● **Stated goal A**: In the records, rename "Viewport" to "Screen area" from the line with "Switch chart to" through the end of the records, keeping everything else unchanged.

*** Document extract ***

Richmond Talbott (aka Steve Talbot aka T.A. Talbott) was born in Washington D.C.in 1936. He grew up in the San Francisco Bay area and didn't have an ideal childhood having lost his mother at a young age and having a strained relationship with his father. Turned on to music by local radio, he learned guitar and after a short time in college and service in the Air Force he entered the Bay area music scene in 1959 or so. Music collector and producer Chris Strachwitz wrote that Talbott was "overwhelmed by the idea that one man could make so much music with just a guitar." The Berkeley music scene had an endless musical hrorizon and Talbott played Carter Family tunes with old-time musicians Crabgrass, skiffle style with The Skid Band, and he played the blues. Guitar instructor and radio host Rolf Cahn said this of Richmond: “Unlike most musicians, he knew what he wanted to play even before he learned to play…” He played old time blues. Cahn also said: “His approach to the instrument was one of quiet certainty.”

***

● **Stated goal B**: Write what comes next in the account of Richmond Talbott's life and music, picking up after its final sentence.

*** Records for the exercise ***

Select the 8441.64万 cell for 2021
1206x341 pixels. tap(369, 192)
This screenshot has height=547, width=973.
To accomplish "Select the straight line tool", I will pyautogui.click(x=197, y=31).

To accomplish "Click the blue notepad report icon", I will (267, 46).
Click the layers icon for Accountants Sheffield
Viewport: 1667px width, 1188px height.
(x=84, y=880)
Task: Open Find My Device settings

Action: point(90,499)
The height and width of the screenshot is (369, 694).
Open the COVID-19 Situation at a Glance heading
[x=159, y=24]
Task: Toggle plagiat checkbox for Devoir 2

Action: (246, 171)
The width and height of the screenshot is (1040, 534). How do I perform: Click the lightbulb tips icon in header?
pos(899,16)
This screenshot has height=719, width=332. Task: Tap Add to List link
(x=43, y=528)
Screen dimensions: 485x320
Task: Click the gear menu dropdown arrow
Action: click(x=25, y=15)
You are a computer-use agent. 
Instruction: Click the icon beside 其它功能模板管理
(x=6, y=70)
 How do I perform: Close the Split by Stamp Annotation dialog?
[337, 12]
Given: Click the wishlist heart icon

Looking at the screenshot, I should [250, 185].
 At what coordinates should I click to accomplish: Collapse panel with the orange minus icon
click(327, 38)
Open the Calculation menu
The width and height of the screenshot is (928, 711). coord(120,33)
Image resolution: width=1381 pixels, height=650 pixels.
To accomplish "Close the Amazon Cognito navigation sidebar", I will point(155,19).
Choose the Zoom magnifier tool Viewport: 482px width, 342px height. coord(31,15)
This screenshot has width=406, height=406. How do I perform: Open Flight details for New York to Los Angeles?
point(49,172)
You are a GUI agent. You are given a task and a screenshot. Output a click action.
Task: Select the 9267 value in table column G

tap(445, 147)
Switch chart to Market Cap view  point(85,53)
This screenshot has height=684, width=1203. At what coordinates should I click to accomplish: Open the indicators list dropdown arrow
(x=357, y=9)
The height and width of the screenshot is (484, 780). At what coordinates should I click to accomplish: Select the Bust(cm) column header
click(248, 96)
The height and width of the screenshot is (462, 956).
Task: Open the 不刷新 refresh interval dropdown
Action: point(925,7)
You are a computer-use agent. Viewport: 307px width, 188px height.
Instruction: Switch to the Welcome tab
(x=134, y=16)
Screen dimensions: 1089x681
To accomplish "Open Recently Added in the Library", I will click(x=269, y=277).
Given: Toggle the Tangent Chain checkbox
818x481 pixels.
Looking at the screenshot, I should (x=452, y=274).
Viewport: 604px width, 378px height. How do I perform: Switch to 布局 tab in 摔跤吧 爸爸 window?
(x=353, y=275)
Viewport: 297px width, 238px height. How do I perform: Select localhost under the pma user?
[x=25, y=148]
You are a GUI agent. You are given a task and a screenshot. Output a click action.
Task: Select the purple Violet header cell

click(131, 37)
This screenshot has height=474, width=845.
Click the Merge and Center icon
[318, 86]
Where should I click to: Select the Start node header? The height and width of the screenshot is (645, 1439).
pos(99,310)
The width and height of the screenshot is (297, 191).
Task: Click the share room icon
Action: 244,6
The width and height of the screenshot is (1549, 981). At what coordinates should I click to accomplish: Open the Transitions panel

***

● **Task result A**:
Switch chart to Market Cap view  point(85,53)
This screenshot has height=684, width=1203. At what coordinates should I click to accomplish: Open the indicators list dropdown arrow
(x=357, y=9)
The height and width of the screenshot is (484, 780). At what coordinates should I click to accomplish: Select the Bust(cm) column header
click(248, 96)
The height and width of the screenshot is (462, 956).
Task: Open the 不刷新 refresh interval dropdown
Action: point(925,7)
You are a computer-use agent. Screen area: 307px width, 188px height.
Instruction: Switch to the Welcome tab
(x=134, y=16)
Screen dimensions: 1089x681
To accomplish "Open Recently Added in the Library", I will click(x=269, y=277).
Given: Toggle the Tangent Chain checkbox
818x481 pixels.
Looking at the screenshot, I should (x=452, y=274).
Screen area: 604px width, 378px height. How do I perform: Switch to 布局 tab in 摔跤吧 爸爸 window?
(x=353, y=275)
Screen area: 297px width, 238px height. How do I perform: Select localhost under the pma user?
[x=25, y=148]
You are a GUI agent. You are given a task and a screenshot. Output a click action.
Task: Select the purple Violet header cell

click(131, 37)
This screenshot has height=474, width=845.
Click the Merge and Center icon
[318, 86]
Where should I click to: Select the Start node header? The height and width of the screenshot is (645, 1439).
pos(99,310)
The width and height of the screenshot is (297, 191).
Task: Click the share room icon
Action: 244,6
The width and height of the screenshot is (1549, 981). At what coordinates should I click to accomplish: Open the Transitions panel

● **Task result B**:
In his encyclopedic history of the folk music revival of the 1950’s and 60’s “Which Side Are You On?” (Continuum Press, 2005), musician and scholar Dick Weissman wrote: “Steve Talbot had a reputation for being a fine blues and ragtime guitarist, but he made his livig on the railroad.” Talbot’s day job was as a brakeman for Southern Pacific. Railroad buff and guitar genius John Fahey wrote and recorded “Steve Talbott at the Keddie Wye” as an instrumental tribute to Talbot’s railroad work (Keddie is a “town” and transfer station in the Feather River Canyon, and a ‘wye” is a track in the form of a "Y" which leads from a main line and is used for turning trains around in a restricted area like a canyon.
When not riding the rails over the Sierras and across the west Talbott was performing in clubs and bars and at house jams from the north Bay to the south Bay. During this time Berkeley was awash with talented guitarists. Along with Talbott and Cahn, there was Steve Mann, Tom Hobson, Perry Lederman, Billy Roberts, Larry Hanks and Jorma “Jerry” Kaukonen. Between 1962 and ’64 Texas transplant Janis Joplin performed in an acoustic trio with rotating guitarists: Kaukonen, Talbott, Mann, and Hanks.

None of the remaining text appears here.